白衣のカノジョ/日坂水柯 全6巻
この漫画のオススメポイント
職場の同僚である理科教師の桑原と、養護教諭の支倉。同じアパートの一階と二階に住むふたりは、誰にも知られないよう、ひそやかに恋を育んでいる。学校で、自宅で、お互いを思って静かに心を燃やしながら。…でも、あと一歩が近づけない。
どんな時にオススメ
漫画喫茶に3~4時間ぐらいでキリのよい漫画を読みたい人。抒情的な大人の恋愛が好きな人。白衣萌え。眼鏡萌え。理系畑。おだやかな恋愛を感じたい人
私的感想
あは同じアパートに住む、介護教諭支倉先生に翻弄される理科教諭の桑原先生。時々、部屋に寄って一緒に軽く飲んだり。ある日、お酒を飲んで酔っ払ってそのまま寝てしまった支倉先生。寝ぼけてて、一人でモゾモゾと・・・
まぁ、漫画ですから非現実的な出来事も起きますし、それが男にとって都合のよいツボな話でもよいわけで。
ただ、簡単に男女の仲にならないのが(仕事の同僚ということもあり)、じれったくて、でも、二人のやりとり(はた目にはイチャつきぶり)がほのぼのしてしまうのは、お互いが相手のことをちゃんと思いやってるから。そのくせ、うまく伝わらない恋愛スキルの低さも嫌じゃない、そんな作品。

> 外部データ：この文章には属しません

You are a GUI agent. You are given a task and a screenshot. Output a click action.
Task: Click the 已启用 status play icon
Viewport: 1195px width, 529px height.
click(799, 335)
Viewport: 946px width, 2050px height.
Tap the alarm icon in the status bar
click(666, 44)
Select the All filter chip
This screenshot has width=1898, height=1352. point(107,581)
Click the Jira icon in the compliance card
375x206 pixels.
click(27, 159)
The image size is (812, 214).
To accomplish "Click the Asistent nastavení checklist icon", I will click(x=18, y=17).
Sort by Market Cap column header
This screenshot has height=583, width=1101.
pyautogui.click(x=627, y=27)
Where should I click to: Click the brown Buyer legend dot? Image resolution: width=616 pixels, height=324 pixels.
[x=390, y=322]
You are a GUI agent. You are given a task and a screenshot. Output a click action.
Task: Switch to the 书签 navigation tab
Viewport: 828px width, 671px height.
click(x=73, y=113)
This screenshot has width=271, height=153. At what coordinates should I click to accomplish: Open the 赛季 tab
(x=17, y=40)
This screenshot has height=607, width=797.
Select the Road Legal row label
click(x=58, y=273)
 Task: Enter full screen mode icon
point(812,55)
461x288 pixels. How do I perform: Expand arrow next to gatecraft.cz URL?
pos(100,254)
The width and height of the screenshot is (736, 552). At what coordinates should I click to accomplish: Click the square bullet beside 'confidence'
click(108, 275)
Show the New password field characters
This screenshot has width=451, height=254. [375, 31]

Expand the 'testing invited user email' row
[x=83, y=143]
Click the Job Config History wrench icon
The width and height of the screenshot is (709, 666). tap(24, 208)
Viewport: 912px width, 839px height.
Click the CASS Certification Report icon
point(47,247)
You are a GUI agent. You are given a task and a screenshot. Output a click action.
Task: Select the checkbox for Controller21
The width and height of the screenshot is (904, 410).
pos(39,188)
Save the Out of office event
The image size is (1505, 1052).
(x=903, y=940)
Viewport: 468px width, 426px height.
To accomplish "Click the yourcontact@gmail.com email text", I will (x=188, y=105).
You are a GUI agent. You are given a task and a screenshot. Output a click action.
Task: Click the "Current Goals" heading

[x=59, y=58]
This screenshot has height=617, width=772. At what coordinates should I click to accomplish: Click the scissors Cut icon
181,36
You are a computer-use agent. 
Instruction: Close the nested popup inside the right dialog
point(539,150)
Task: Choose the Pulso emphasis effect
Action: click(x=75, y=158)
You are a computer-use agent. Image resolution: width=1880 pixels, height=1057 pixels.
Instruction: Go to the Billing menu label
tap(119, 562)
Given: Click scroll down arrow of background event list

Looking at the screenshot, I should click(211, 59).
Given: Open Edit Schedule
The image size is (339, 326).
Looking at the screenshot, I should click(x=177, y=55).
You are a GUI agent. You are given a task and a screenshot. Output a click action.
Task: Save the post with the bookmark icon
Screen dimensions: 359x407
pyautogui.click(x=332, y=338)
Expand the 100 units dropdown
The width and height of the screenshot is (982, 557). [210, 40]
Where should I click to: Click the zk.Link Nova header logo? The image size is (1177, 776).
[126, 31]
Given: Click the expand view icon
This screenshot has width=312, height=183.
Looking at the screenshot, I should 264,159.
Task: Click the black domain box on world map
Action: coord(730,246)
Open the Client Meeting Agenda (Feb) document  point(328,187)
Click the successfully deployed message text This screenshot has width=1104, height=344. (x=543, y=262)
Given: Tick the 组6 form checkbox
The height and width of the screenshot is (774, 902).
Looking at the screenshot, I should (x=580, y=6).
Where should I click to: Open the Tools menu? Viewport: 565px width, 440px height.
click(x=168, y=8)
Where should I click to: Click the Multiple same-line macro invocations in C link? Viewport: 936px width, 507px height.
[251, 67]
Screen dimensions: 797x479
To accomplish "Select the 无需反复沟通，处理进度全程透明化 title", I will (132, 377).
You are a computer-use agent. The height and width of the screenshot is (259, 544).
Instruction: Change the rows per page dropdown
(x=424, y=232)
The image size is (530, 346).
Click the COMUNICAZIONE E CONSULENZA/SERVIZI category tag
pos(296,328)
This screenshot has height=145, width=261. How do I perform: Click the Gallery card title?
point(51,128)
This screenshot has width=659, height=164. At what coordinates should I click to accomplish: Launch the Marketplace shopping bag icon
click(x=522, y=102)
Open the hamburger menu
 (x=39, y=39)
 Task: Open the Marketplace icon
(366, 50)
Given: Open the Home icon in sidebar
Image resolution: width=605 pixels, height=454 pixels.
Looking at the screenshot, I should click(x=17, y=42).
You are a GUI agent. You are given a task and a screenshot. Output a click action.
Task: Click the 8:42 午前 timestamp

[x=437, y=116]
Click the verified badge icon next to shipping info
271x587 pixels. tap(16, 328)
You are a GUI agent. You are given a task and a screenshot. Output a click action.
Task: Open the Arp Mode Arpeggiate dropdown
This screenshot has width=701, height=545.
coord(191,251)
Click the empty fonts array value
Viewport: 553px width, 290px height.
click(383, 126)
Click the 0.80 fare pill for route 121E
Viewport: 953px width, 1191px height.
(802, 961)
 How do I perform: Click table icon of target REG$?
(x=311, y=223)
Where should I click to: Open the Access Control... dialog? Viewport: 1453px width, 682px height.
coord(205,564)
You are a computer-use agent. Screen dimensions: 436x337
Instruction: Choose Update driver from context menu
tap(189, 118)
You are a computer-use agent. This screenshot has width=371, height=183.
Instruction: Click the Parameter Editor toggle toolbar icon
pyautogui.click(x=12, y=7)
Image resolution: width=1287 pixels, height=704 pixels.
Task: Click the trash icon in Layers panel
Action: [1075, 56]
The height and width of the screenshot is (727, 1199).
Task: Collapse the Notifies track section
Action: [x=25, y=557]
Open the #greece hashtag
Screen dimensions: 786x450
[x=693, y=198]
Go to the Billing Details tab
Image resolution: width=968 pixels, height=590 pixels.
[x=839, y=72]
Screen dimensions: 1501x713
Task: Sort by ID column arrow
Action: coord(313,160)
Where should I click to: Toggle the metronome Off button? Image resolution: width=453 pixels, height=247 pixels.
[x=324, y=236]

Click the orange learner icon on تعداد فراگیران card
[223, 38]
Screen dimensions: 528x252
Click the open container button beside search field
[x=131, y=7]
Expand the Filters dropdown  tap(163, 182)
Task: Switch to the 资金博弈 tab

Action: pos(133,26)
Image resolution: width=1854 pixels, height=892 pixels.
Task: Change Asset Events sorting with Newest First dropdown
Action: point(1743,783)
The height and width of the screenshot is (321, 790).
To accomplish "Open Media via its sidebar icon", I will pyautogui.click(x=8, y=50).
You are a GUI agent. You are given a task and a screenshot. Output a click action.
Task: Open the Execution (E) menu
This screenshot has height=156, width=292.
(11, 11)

派手な展開は無く、独特の緩やかなゆったりとした行間を楽しむ作品なので、激しめのエロなんかは期待できません。そのかわり、丁寧に丁寧に積み上げられた関係性を読み取れる人には堪らないかと(そのあたり・・・読む人を選ぶ作品かもしれません)。現実的には、こんな『おいしい関係』なんてそうそう無いでしょうけど、まぁ、漫画ですから^^
心に残った台詞
うまく距離感をつかめていない桑原先生に、ヒロインの支倉先生が若干の八つ当たりをしてしまった時の、桑原先生の言葉
お前だって俺の 無茶な要求を聞き入れたり
―赦されたり
ー赦したり関わっているっていうのはそういう事じゃないのか
ムチャって自覚あるんですね、という応えに
・・・そう云うのを聞いて貰えるのがいいんだろ
人と、人との関係は、いろんな衝突が尽きないけど、当たり前だけど、それを赦しあえることが大事なんだなぁ、と。
若干の…ネタバレ
男女の肉体関係を1話ぐらいひっぱることはある。けど、ここまで引っ張られると逆に潔いという漫画。結局、お互いがお互いを思いやってるとはいえ、ノロケですよ、ノロケ。延々とのろけを聞いてるような感じの漫画。友達のノロケをずっと聞かされたら「勝手にやってくれ」と思っちゃうところですが、そうならないのは、こういう初々しい関係に、懐かしさや、どこかしらの憧れがあるかもしれません。
この、イチャイチャした「のろけ」は最後の最後まで裏切る事なく続きます。もちろん、途中で、誤解やすれ違いも山ほどありますが、なんだかんだと一生懸命キマジメにイチャイチャし続けてます。
根本にあるのは、お互いがきちんと向かい合ってること。いい面ばかりじゃなく、恥ずかしいところも、ドロドロしたところもちゃんと向かい合う。当たり前のことだけど、むずかしい。それをきちんとしようとする姿勢が何より好感のもてる作品だったと思います。